▶ Source excerpt
== == ==
Before we work on this table, we provide a quick summary of the format for a basic HTML table. Here is the HTML for a table with a header and two rows of three columns:

<table>
 <tbody>
  <tr>
   <th>A</th><th>B</th><th>C</th> 
  </tr>
  <tr>
   <td>1</td><td>2</td><td>3</td>
  </tr>
  <tr>
   <td>5</td><td>6</td><td>7</td>
  </tr>
 </tbody>
</table>

Notice how the table is laid out in rows with `<tr> elements, and each cell in a row is a \<td>` element that contains the text to be displayed in the table.

Our first task is to create a tree structure from the content of the web page. To do this, we use the lxml library, which provides access to the C-library libxml2 for handling XML content. Recall that resp_1500 contains the response from our request, and the page is in the body of the response. We can parse the web page into a hierarchical structure with fromstring in the lxml.html module:

from lxml import html

tree_1500 = html.fromstring(resp_1500.content)

type(tree_1500)

lxml.html.HtmlElement

Now we can work with the document using its tree structure. We can find all the tables in the HTML document with the following search:

tables = tree_1500.xpath('//table')
type(tables)

list

len(tables)

This search uses the XPath //table expression, which we soon describe, to search for all table nodes anywhere in the document.

We found six tables in the document. If we examine the web page, including looking at its HTML source via the browser, we can figure out that the second table in the document contains the IAF-era times. This is the table we want. The screenshot in Figure 14.5 shows that the first column contains the race times, the third holds names, and the fourth has the dates of the races. We can extract each of these pieces of information in turn. We do this with the following XPath expressions:

times = tree_1500.xpath('//table[3]/tbody/tr/td[1]/b/text()')
== == ==
▶ Source material

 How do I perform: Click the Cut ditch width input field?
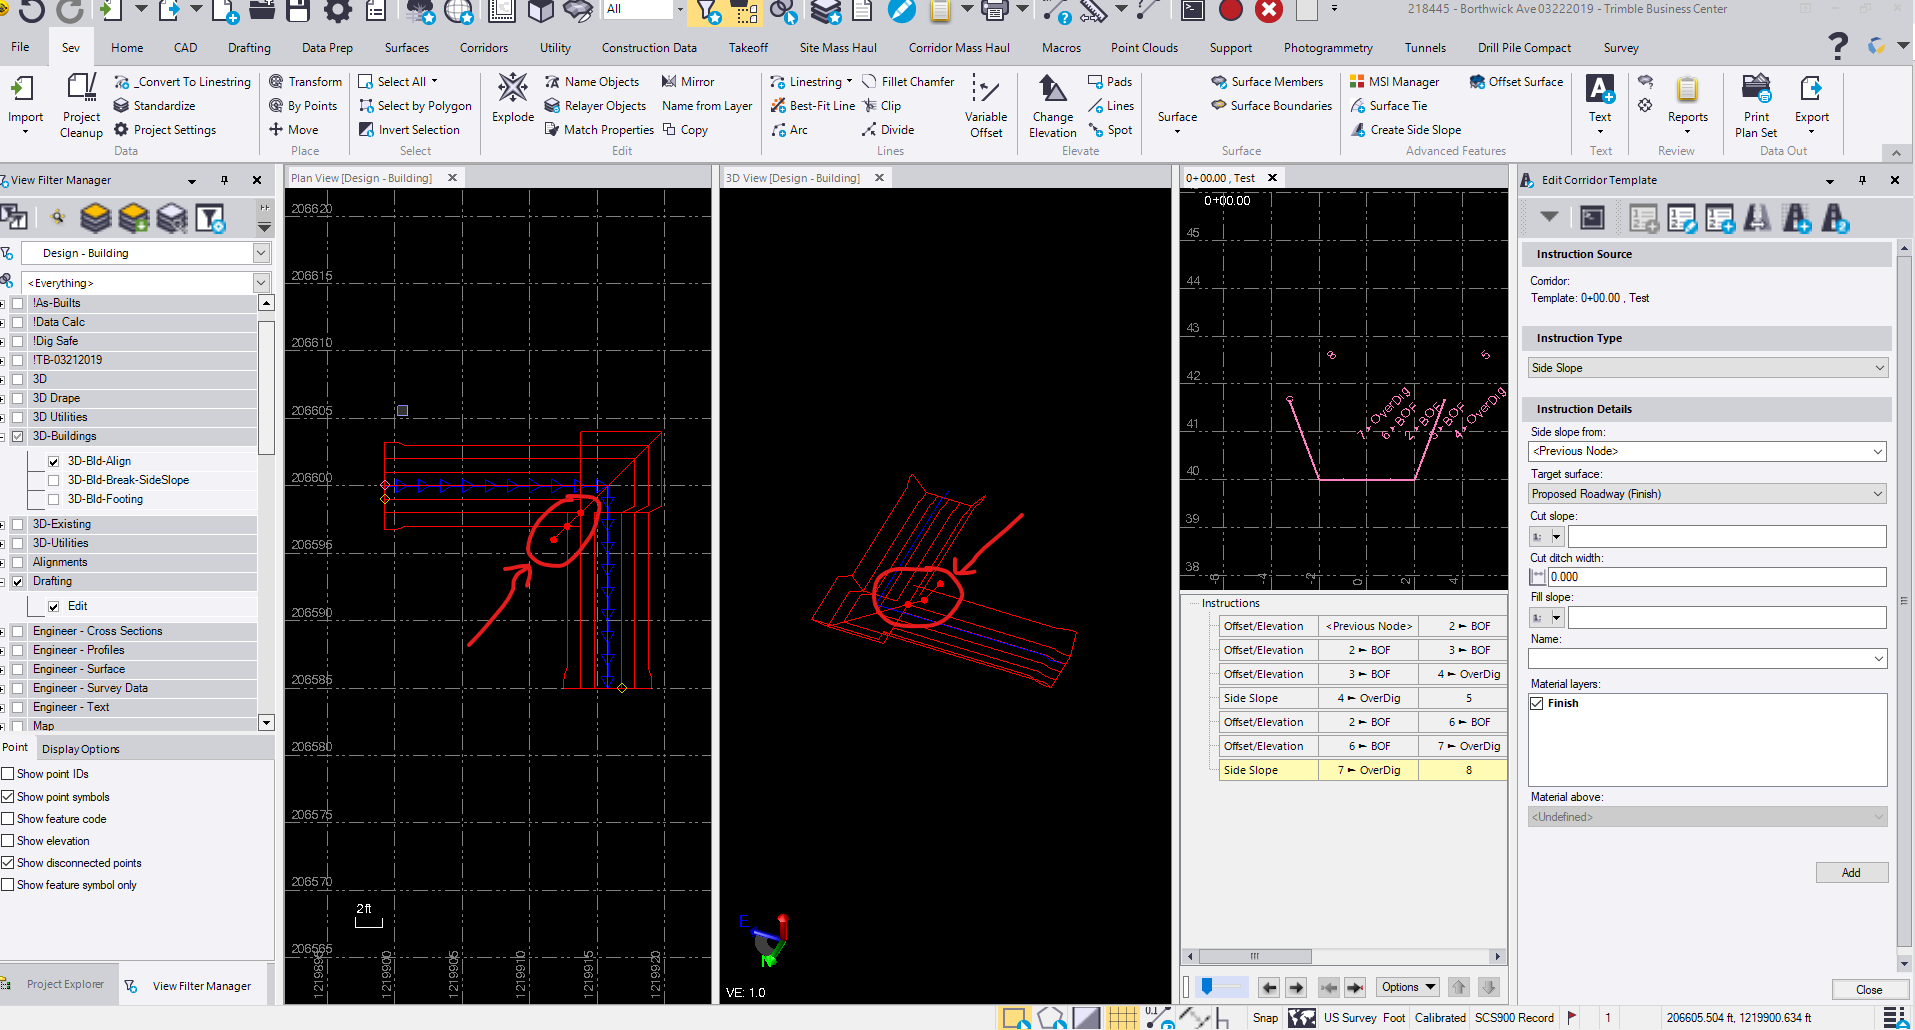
== == ==
Answer these questions using the excerpt on HTML tables and lxml:
1. Which library is used to build a tree structure from the web page, and which C library does it give access to?
2. How many tables did the search find in the document?
3. Which column of the wanted table holds the dates of the races?

▶ Task solution
1. The lxml library, which gives access to libxml2.
2. Six.
3. The fourth column.